Data extracts ▸
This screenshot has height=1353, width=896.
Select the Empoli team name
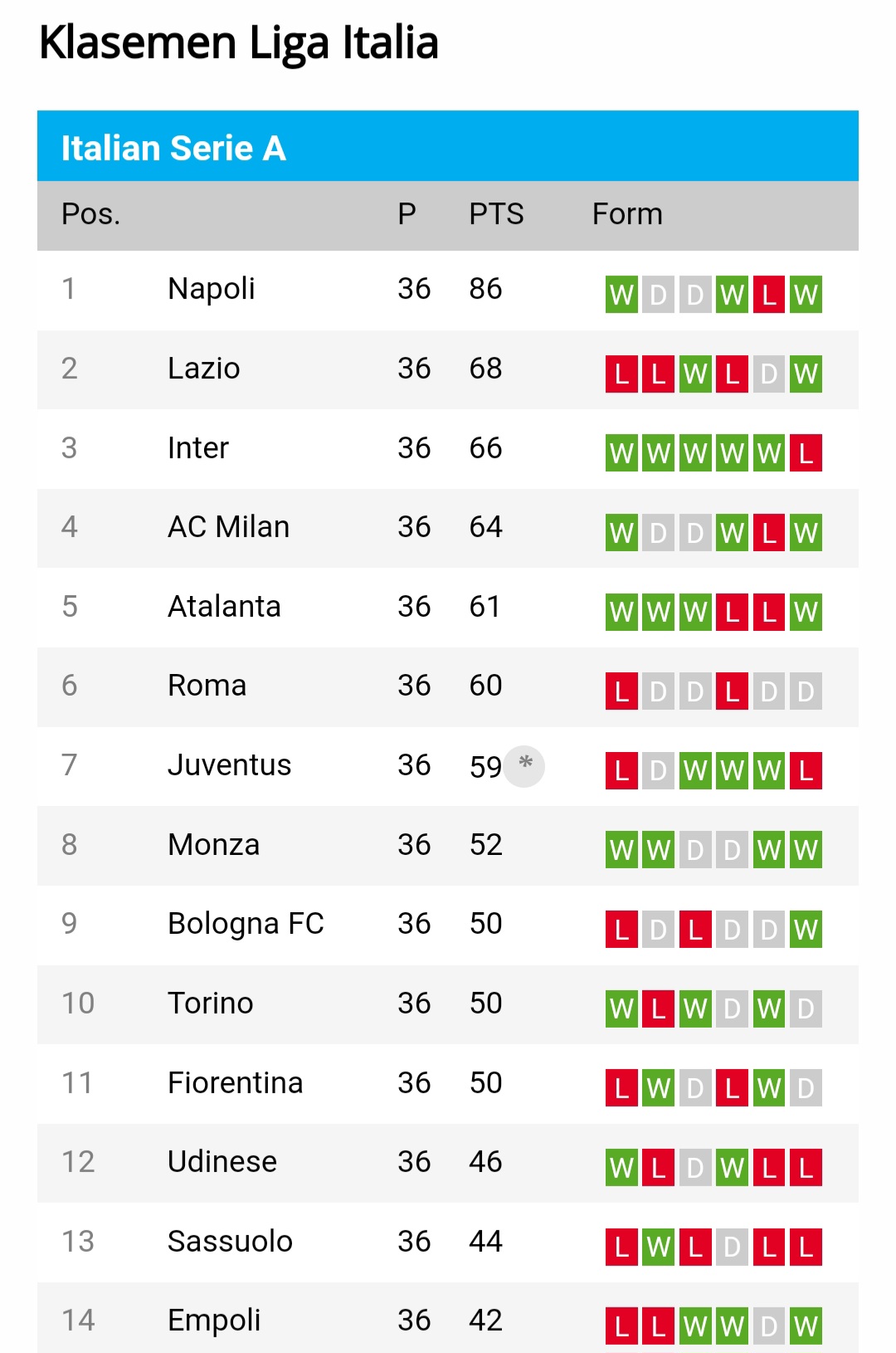click(214, 1320)
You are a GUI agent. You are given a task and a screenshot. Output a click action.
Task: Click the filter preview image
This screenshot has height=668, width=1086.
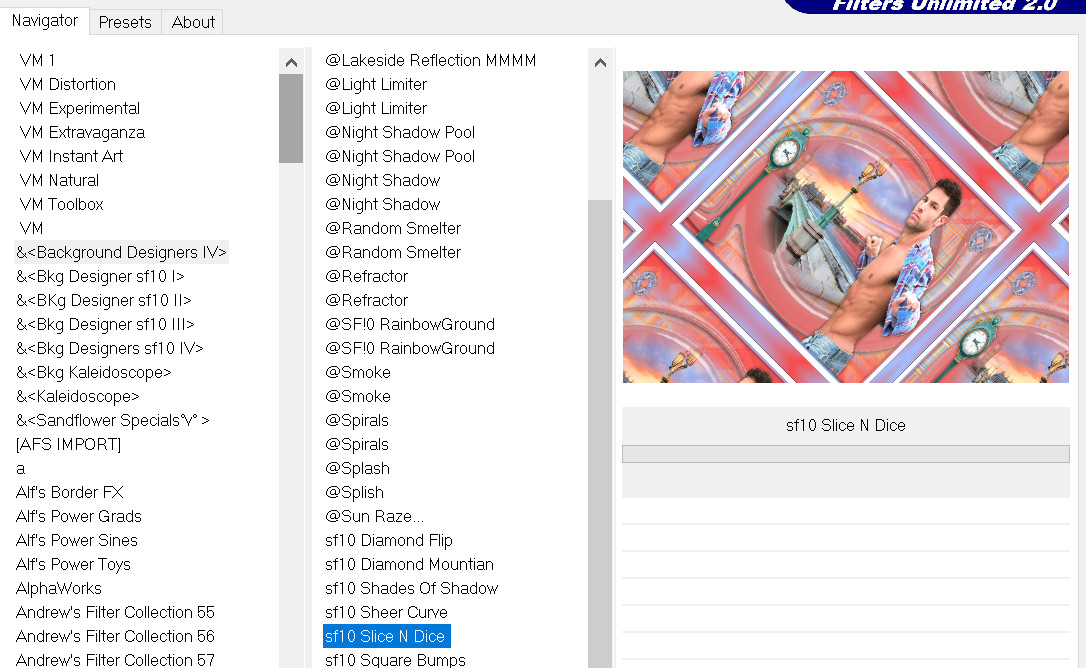pyautogui.click(x=845, y=227)
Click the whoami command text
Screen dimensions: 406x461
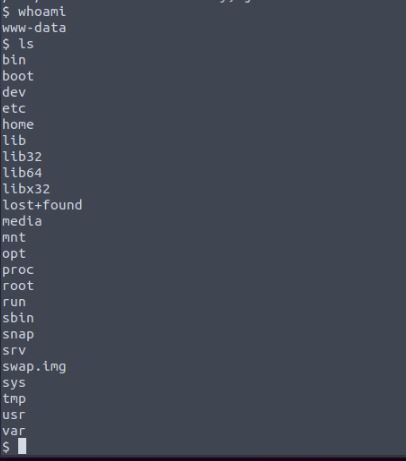(x=42, y=12)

Brief ▸
Output the entries above verbatim. Omit the images.

Final answer ▸
This screenshot has height=1353, width=896.
Select the Empoli team name
click(214, 1320)
You are a GUI agent. You are given a task and a screenshot. Output a click action.
Task: Click the filter preview image
This screenshot has height=668, width=1086.
pyautogui.click(x=845, y=227)
Click the whoami command text
Screen dimensions: 406x461
(x=42, y=12)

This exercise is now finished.